From Mélie’s Garden
During the month of February, my husband and I were fortunate to travel south to escape some of the cold winter weather. (Please click any image for a larger version.)
Our tour started visiting friends in South Carolina, where our hostess, Margot Bogert, arranged a wonderful visit to Wormsloe Plantation on the Isle of Hope just outside of Savannah, GA. Wormsloe is a large estate established by one of Georgia’s colonial founders, Noble Jones, in the 1730s. His descendant, Craig Barrows and his wife Diane are still in residence on the property and live in the original house. The Barrow’s Wormsloe Foundation donated 822 acres to The Nature Conservancy, which transferred the land to the State of Georgia to be managed by the Department of Natural Resources as a historic site. In 2013 the Barrows donated an additional 15 acres to the University of Georgia to establish the Center for Research and Education at Wormsloe. “The center provides opportunities for faculty and students to study cultural history and historical land use practices, under the direction of Sarah Ross, a member of the faculty of the College of Environmental and Design and executive director of CREW.”
They are researching 400 varieties of vegetables in the UGA Heirloom Demonstration Garden there. “Some of these plants, such as peanuts, blueberries, and cotton, are leaders in Georgia’s robust agricultural industry.

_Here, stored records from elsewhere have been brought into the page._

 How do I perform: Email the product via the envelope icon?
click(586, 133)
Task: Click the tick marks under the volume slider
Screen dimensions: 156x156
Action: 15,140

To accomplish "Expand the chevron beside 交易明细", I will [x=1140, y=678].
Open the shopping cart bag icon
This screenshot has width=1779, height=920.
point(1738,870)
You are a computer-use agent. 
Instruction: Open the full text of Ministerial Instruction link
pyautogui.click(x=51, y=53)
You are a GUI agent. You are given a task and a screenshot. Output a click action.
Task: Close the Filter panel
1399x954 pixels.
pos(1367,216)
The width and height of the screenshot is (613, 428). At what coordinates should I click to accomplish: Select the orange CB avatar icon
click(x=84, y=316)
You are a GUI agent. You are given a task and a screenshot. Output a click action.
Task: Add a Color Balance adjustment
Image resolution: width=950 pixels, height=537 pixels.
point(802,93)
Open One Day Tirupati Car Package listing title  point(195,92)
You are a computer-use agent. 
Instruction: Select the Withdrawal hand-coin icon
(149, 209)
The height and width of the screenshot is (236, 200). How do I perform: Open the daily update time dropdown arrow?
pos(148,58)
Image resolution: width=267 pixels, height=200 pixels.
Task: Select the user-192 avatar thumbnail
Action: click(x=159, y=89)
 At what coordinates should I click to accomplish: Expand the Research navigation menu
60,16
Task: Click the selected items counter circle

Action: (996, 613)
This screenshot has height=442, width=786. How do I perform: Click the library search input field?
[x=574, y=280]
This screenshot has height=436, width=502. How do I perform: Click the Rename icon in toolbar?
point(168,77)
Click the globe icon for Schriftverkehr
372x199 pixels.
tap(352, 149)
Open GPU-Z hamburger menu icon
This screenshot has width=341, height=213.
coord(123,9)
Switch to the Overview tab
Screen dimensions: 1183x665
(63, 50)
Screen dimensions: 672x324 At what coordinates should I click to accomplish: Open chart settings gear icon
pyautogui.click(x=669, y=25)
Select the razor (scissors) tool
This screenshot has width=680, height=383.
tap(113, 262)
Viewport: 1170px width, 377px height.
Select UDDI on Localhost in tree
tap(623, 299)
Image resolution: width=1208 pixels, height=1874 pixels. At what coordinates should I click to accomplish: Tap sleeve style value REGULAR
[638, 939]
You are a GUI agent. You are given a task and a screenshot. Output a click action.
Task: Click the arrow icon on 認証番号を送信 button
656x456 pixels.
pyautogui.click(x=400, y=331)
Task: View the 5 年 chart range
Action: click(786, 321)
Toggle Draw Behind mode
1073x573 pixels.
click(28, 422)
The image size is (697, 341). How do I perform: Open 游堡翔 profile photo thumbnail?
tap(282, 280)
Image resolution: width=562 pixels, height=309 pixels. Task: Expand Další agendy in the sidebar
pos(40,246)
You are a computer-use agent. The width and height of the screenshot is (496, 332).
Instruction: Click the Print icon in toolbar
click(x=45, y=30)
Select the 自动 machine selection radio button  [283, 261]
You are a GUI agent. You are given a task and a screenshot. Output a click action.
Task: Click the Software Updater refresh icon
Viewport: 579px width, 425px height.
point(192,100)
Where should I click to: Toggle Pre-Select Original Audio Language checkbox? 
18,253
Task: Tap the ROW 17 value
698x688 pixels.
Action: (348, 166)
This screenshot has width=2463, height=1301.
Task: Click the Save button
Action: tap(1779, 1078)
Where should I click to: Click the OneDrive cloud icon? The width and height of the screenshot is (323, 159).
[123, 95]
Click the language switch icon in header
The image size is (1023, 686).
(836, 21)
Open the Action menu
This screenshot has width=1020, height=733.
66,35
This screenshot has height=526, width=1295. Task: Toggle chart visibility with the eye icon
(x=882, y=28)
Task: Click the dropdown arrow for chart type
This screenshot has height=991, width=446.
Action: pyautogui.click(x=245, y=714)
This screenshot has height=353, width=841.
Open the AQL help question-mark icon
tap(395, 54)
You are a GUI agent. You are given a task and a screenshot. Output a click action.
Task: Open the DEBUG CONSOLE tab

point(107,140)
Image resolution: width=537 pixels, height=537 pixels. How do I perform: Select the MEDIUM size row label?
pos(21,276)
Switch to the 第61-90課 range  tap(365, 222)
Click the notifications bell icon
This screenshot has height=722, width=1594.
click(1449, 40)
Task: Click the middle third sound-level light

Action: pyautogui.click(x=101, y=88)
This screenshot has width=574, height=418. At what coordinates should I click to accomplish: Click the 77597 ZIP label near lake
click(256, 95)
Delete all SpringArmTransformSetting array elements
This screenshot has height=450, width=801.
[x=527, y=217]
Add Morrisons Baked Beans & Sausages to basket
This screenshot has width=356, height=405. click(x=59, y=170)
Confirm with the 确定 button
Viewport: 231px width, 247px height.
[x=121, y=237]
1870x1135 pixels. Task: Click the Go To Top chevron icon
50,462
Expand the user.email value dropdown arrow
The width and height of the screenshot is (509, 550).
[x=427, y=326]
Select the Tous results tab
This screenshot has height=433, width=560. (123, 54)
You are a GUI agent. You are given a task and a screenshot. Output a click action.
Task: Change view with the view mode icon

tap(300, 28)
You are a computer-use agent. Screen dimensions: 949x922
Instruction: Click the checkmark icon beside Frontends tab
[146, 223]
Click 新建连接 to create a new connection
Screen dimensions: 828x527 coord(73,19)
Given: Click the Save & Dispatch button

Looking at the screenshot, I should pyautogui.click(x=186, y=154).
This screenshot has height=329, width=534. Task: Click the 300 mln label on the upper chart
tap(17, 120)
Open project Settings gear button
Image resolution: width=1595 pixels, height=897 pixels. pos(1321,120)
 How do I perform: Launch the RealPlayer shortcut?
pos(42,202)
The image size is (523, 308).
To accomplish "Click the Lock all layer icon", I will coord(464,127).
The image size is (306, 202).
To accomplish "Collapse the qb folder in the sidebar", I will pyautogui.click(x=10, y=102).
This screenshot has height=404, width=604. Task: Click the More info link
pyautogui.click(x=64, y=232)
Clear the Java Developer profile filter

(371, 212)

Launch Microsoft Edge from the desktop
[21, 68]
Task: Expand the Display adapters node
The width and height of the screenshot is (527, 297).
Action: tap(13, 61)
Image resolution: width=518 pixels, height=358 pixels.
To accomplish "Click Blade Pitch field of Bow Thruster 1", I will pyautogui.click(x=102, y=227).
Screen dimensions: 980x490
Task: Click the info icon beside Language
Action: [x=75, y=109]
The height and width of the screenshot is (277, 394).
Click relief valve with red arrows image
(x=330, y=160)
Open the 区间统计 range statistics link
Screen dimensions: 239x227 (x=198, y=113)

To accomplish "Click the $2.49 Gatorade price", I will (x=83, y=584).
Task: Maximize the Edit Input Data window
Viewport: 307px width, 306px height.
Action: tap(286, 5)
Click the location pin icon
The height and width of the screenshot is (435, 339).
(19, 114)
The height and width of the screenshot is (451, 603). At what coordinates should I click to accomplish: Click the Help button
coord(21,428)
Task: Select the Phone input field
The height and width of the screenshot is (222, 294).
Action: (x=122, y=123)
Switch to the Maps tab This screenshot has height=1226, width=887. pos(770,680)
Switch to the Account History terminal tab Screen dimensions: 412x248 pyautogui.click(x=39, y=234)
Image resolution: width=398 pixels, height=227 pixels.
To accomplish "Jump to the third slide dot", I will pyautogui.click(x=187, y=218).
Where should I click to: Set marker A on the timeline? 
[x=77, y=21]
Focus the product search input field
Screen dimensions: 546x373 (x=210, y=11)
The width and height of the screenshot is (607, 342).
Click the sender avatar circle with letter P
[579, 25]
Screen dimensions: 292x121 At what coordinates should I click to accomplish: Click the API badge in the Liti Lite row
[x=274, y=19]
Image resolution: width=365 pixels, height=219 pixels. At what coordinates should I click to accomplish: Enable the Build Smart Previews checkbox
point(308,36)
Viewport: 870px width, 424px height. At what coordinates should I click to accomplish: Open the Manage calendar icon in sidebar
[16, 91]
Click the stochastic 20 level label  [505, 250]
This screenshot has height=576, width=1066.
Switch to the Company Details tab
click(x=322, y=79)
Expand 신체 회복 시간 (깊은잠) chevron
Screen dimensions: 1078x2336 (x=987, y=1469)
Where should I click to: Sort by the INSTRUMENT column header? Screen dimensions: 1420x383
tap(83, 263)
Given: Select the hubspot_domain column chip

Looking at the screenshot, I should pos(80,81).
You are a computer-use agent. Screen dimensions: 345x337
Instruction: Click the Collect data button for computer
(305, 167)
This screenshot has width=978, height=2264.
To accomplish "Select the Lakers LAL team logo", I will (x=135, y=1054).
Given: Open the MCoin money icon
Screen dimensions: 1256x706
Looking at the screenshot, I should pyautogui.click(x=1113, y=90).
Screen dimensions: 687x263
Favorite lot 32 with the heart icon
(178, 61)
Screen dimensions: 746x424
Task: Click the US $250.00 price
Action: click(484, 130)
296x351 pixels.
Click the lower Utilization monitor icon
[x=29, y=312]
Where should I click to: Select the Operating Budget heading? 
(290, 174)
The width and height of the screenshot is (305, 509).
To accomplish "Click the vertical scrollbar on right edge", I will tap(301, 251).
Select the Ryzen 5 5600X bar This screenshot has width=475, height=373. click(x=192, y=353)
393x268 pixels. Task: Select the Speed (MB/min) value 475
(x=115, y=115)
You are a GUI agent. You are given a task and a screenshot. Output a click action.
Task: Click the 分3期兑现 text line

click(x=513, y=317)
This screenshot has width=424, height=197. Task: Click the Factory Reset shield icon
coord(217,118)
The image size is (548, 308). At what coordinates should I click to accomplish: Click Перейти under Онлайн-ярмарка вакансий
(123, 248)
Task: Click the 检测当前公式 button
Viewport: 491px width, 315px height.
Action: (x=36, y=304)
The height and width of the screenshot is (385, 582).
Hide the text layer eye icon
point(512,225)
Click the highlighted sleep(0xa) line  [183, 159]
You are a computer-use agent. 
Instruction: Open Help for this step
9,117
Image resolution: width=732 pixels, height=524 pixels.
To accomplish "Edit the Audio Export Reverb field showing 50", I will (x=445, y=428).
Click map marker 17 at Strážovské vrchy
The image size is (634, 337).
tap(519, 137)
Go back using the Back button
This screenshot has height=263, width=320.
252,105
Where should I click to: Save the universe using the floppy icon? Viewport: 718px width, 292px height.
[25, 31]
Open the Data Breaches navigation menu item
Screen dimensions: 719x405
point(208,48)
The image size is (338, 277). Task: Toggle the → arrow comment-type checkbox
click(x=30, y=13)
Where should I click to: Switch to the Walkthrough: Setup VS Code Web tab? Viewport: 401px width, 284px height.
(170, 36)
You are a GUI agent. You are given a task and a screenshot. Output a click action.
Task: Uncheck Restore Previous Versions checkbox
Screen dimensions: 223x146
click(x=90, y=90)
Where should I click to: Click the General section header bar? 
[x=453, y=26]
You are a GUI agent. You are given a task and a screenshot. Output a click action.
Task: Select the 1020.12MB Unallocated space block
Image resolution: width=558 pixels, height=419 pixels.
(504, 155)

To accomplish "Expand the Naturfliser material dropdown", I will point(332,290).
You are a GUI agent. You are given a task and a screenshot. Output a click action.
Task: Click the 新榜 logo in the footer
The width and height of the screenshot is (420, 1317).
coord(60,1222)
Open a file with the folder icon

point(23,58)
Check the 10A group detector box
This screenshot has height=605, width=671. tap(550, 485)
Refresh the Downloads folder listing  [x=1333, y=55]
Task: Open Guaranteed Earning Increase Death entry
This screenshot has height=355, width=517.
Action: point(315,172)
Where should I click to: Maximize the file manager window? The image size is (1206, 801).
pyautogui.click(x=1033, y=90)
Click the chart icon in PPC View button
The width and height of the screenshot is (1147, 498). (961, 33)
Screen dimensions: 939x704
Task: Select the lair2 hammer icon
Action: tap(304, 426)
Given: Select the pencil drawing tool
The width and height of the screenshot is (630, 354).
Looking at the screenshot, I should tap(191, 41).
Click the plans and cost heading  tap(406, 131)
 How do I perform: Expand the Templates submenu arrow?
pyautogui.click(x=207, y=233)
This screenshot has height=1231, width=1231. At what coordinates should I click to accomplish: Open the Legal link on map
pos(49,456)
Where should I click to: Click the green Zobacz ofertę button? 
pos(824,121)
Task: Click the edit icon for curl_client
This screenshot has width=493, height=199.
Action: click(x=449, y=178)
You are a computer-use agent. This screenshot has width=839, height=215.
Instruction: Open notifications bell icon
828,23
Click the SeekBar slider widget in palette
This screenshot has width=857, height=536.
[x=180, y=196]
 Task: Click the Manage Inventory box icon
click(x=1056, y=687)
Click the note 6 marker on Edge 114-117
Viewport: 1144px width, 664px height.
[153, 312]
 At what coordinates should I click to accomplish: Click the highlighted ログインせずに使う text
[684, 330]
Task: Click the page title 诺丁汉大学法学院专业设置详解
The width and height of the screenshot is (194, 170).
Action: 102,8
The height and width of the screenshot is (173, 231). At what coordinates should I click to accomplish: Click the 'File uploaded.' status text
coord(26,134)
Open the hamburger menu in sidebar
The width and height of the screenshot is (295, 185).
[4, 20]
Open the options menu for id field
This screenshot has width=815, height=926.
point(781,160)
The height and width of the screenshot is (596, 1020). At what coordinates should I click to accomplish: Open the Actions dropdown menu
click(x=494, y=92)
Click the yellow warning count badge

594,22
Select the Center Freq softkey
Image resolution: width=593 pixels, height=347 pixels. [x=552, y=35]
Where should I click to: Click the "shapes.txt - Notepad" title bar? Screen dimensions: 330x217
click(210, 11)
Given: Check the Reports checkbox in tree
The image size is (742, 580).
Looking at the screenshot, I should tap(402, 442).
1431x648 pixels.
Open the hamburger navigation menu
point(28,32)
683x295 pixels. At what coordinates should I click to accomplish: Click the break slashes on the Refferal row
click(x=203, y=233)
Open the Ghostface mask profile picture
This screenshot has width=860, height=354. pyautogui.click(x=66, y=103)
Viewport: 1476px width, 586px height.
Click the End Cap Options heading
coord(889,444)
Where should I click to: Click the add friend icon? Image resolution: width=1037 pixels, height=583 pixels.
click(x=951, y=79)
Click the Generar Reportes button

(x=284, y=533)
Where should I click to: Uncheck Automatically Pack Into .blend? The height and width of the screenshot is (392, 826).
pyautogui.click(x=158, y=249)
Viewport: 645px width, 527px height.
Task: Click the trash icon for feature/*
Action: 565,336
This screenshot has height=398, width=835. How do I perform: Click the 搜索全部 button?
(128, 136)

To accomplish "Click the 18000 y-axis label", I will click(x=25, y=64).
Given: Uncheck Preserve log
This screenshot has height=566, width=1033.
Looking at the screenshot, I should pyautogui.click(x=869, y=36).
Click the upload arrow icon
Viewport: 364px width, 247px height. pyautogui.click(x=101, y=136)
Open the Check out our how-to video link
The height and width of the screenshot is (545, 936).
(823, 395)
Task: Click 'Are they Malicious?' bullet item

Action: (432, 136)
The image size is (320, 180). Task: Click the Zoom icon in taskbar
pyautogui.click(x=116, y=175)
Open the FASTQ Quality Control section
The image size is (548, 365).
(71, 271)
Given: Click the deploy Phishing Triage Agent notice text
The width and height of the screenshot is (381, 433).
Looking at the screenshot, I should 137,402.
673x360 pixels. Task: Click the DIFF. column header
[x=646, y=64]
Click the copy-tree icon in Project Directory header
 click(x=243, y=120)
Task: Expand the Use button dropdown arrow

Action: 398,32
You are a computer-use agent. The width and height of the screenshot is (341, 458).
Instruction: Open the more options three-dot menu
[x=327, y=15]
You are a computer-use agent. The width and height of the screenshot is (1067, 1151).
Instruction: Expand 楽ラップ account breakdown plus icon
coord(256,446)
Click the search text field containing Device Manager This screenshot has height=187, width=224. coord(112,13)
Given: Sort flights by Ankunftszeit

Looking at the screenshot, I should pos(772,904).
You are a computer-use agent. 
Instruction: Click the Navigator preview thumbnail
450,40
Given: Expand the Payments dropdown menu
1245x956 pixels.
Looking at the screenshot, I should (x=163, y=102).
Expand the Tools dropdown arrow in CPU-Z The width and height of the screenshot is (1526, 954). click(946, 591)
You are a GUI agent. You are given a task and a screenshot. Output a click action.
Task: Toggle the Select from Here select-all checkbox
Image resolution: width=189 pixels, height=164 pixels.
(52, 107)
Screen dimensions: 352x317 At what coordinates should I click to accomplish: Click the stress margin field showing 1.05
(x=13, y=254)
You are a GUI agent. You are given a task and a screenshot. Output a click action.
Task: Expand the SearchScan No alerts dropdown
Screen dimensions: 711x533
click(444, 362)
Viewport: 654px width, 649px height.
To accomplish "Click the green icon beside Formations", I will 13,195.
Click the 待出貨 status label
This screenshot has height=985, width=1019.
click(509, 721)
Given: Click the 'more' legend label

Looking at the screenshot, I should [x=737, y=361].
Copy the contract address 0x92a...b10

Heirloom vegetable trials on the site contribute to the profitability for coastal Georgia’s family farms by measuring plant productivity, pest and disease resistance, and flood and drought tolerance.” Professor Ross showed us the large raised bed garden and talked about the importance of heirloom plants to encourage crop diversity. She presented us with packets of seeds collected there to try in our own gardens this summer. She gave us a taste of new pea leaves growing there and they were wonderfully delicious! I am eager to see if I will have the same results this summer on Fishers Island.
We next drove down the coast of Georgia to visit Cumberland Island. We took a passenger ferry from Fernandina Beach, FL and motored along the Cumberland River arriving at the Greyfield Inn dock on the Island forty minutes later. Cumberland is the largest of the Sea Islands along the Georgia Coast. It was Tacatacuru Indian Territory and in the 16th and 17th Century part of Spanish Florida. In Colonial times General James Oglethorpe built a hunting lodge on the Island and it became part of the British Colony. Sea Island Cotton was grown on the Island for generations along with indigo, rice and food crops. It is said that the wood from the numerous live oak trees was used to build the USS Constitution – “Old Ironsides”.
In the 1880’s Thomas M. Carnegie, the brother of Andrew bought the Island and built a large Scottish manor house “Dungeness”, the ruins of which one can see today. Carnegie had a daughter Lucy, who married Robert W. Ferguson, a distant relative of the Fergusons of Fishers Island. The manor house they built on the Island is now the Greyfield Inn. In 1972, Cumberland became a National Park. We very much enjoyed our visit on the Island. It reminded us of a southern Fishers Island in many ways except it is far less populated and armadillos are numerous instead of rabbits.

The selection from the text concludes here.